(WHAT IS BEING ASKED): Print each of the following lines verbatim, without any alteration.

(SOURCE RECORDS):
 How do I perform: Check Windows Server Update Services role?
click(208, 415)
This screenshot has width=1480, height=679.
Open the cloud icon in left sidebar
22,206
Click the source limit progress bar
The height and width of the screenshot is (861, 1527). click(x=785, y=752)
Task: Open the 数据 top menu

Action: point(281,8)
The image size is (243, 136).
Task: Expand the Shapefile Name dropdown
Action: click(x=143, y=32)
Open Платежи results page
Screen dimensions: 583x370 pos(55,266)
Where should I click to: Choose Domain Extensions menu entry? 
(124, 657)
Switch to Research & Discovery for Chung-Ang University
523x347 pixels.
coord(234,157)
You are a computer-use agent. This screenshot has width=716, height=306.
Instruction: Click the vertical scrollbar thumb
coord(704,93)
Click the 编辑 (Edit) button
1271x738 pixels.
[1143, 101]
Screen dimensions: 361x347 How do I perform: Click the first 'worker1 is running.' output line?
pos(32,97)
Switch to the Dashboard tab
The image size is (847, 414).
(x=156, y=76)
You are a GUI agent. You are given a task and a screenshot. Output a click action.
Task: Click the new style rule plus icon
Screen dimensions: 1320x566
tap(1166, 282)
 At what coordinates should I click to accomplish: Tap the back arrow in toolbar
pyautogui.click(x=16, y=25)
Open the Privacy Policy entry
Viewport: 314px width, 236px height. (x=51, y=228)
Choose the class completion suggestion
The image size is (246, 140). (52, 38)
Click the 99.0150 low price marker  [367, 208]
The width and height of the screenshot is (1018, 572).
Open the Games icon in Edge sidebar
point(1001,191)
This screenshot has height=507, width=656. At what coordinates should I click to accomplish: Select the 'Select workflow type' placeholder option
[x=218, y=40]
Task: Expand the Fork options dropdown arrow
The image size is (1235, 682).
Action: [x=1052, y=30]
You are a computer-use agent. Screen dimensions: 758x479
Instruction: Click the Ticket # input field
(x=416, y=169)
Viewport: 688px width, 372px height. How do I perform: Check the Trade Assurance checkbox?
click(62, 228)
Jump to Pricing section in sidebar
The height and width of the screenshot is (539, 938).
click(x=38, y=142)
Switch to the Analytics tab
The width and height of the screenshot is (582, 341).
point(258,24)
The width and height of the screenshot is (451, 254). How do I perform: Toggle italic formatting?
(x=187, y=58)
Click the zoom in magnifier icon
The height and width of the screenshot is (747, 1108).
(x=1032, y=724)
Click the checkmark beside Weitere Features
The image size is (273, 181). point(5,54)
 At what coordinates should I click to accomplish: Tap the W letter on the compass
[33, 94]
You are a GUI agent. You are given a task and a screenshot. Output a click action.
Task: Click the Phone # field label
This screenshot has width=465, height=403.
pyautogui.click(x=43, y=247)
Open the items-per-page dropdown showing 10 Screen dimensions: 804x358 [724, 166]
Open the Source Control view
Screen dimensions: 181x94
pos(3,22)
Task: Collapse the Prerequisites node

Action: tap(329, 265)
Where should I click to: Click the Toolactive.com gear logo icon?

(WRITTEN ANSWER):
 How do I perform: Check Windows Server Update Services role?
click(208, 415)
This screenshot has width=1480, height=679.
Open the cloud icon in left sidebar
22,206
Click the source limit progress bar
The height and width of the screenshot is (861, 1527). click(x=785, y=752)
Task: Open the 数据 top menu

Action: point(281,8)
The image size is (243, 136).
Task: Expand the Shapefile Name dropdown
Action: click(x=143, y=32)
Open Платежи results page
Screen dimensions: 583x370 pos(55,266)
Where should I click to: Choose Domain Extensions menu entry? 
(124, 657)
Switch to Research & Discovery for Chung-Ang University
523x347 pixels.
coord(234,157)
You are a computer-use agent. This screenshot has width=716, height=306.
Instruction: Click the vertical scrollbar thumb
coord(704,93)
Click the 编辑 (Edit) button
1271x738 pixels.
[1143, 101]
Screen dimensions: 361x347 How do I perform: Click the first 'worker1 is running.' output line?
pos(32,97)
Switch to the Dashboard tab
The image size is (847, 414).
(x=156, y=76)
You are a GUI agent. You are given a task and a screenshot. Output a click action.
Task: Click the new style rule plus icon
Screen dimensions: 1320x566
tap(1166, 282)
 At what coordinates should I click to accomplish: Tap the back arrow in toolbar
pyautogui.click(x=16, y=25)
Open the Privacy Policy entry
Viewport: 314px width, 236px height. (x=51, y=228)
Choose the class completion suggestion
The image size is (246, 140). (52, 38)
Click the 99.0150 low price marker  [367, 208]
The width and height of the screenshot is (1018, 572).
Open the Games icon in Edge sidebar
point(1001,191)
This screenshot has height=507, width=656. At what coordinates should I click to accomplish: Select the 'Select workflow type' placeholder option
[x=218, y=40]
Task: Expand the Fork options dropdown arrow
The image size is (1235, 682).
Action: [x=1052, y=30]
You are a computer-use agent. Screen dimensions: 758x479
Instruction: Click the Ticket # input field
(x=416, y=169)
Viewport: 688px width, 372px height. How do I perform: Check the Trade Assurance checkbox?
click(62, 228)
Jump to Pricing section in sidebar
The height and width of the screenshot is (539, 938).
click(x=38, y=142)
Switch to the Analytics tab
The width and height of the screenshot is (582, 341).
point(258,24)
The width and height of the screenshot is (451, 254). How do I perform: Toggle italic formatting?
(x=187, y=58)
Click the zoom in magnifier icon
The height and width of the screenshot is (747, 1108).
(x=1032, y=724)
Click the checkmark beside Weitere Features
The image size is (273, 181). point(5,54)
 At what coordinates should I click to accomplish: Tap the W letter on the compass
[33, 94]
You are a GUI agent. You are given a task and a screenshot. Output a click action.
Task: Click the Phone # field label
This screenshot has width=465, height=403.
pyautogui.click(x=43, y=247)
Open the items-per-page dropdown showing 10 Screen dimensions: 804x358 [724, 166]
Open the Source Control view
Screen dimensions: 181x94
pos(3,22)
Task: Collapse the Prerequisites node

Action: tap(329, 265)
Where should I click to: Click the Toolactive.com gear logo icon?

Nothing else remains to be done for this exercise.